§ Objetivo: Duplica sin cambios el pasaje del texto sobre las apuestas entre amigos que abre con las palabras que contienen "Derecho Privado Bagatelar: apuestas" y cierra con "que la componen.".

§ Sección del documento:
==========

Derecho Privado Bagatelar: apuestas entre amigos

En este blog dijimos que la enseñanza del derecho privado (en especial el civil) debería plantearse en términos prismáticos. El objetivo debe ser que todas las categorías jurídicas que se enseñan en los cursos de Derecho Civil deben dar forma a un “prisma” que permita al alumno percibir una determinada realidad, aprehenderla, y descomponerla en sus diversas significaciones jurídicas, tal como aquél instrumento óptico permite refractar y descomponer a la luz en los distintos colores que la componen.

Por eso planteamos ejercicios simples que incluimos en lo que dimos en llamar "derecho privado bagatelar": tomar situaciones cotidianas y proyectarlas a través del prisma de los conceptos jurídicos. El resultado es sin duda es interesante y un buen método de estudio.

Vamos con otro caso.

Te apuesto que...

Es muy común que en alguna reunión de amigos usemos fórmulas como las que siguen:

1) «“Apostemos X a que Y”» donde X consiste en la entrega de una suma de dinero, la realización de una determinada conducta (por lo general humillante) o la entrega de un objeto de valor, e “Y” es un hecho o acontecimiento incierto.

  • Por ejemplo: Juan, hincha de Boca, le dice a Pedro, fanático de Vélez: “apostemos cincuenta pesos a que el domingo que viene Boca legana el partido a Vélez” y Pedro responde con un “Dale”.

2) «Te juego X a que Y». En este caso X también consiste en una conducta (entregar algún valor, dinerario o no) pero “Y” viene a ser una determinada competencia de destreza física o intelectual.

  • Por ejemplo: Juan le dice a Pedro “Te juego cinco pesos a que hago más jueguitos con la pelota que vos”, y Pedro responde “¡Dale!”.

3) «“Te apuesto “X” a que “Y”» donde las variables tienen igual significado pero en este caso es el sujeto que emite la frase se sumerge gratuitamente bajo el álea de realizar la conducta X en caso de ocurrir el hecho Y. Los terceros (o, en particular, el receptor de la frase) es un mero beneficiario de la conducta que eventualmente deba cumplirse.

==========

§ Fragmento original:
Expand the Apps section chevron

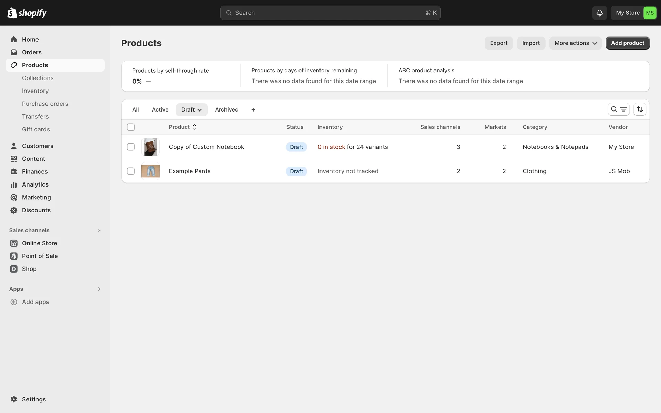tap(99, 289)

==========

§ Ejercicio resuelto:
Derecho Privado Bagatelar: apuestas entre amigos

En este blog dijimos que la enseñanza del derecho privado (en especial el civil) debería plantearse en términos prismáticos. El objetivo debe ser que todas las categorías jurídicas que se enseñan en los cursos de Derecho Civil deben dar forma a un “prisma” que permita al alumno percibir una determinada realidad, aprehenderla, y descomponerla en sus diversas significaciones jurídicas, tal como aquél instrumento óptico permite refractar y descomponer a la luz en los distintos colores que la componen.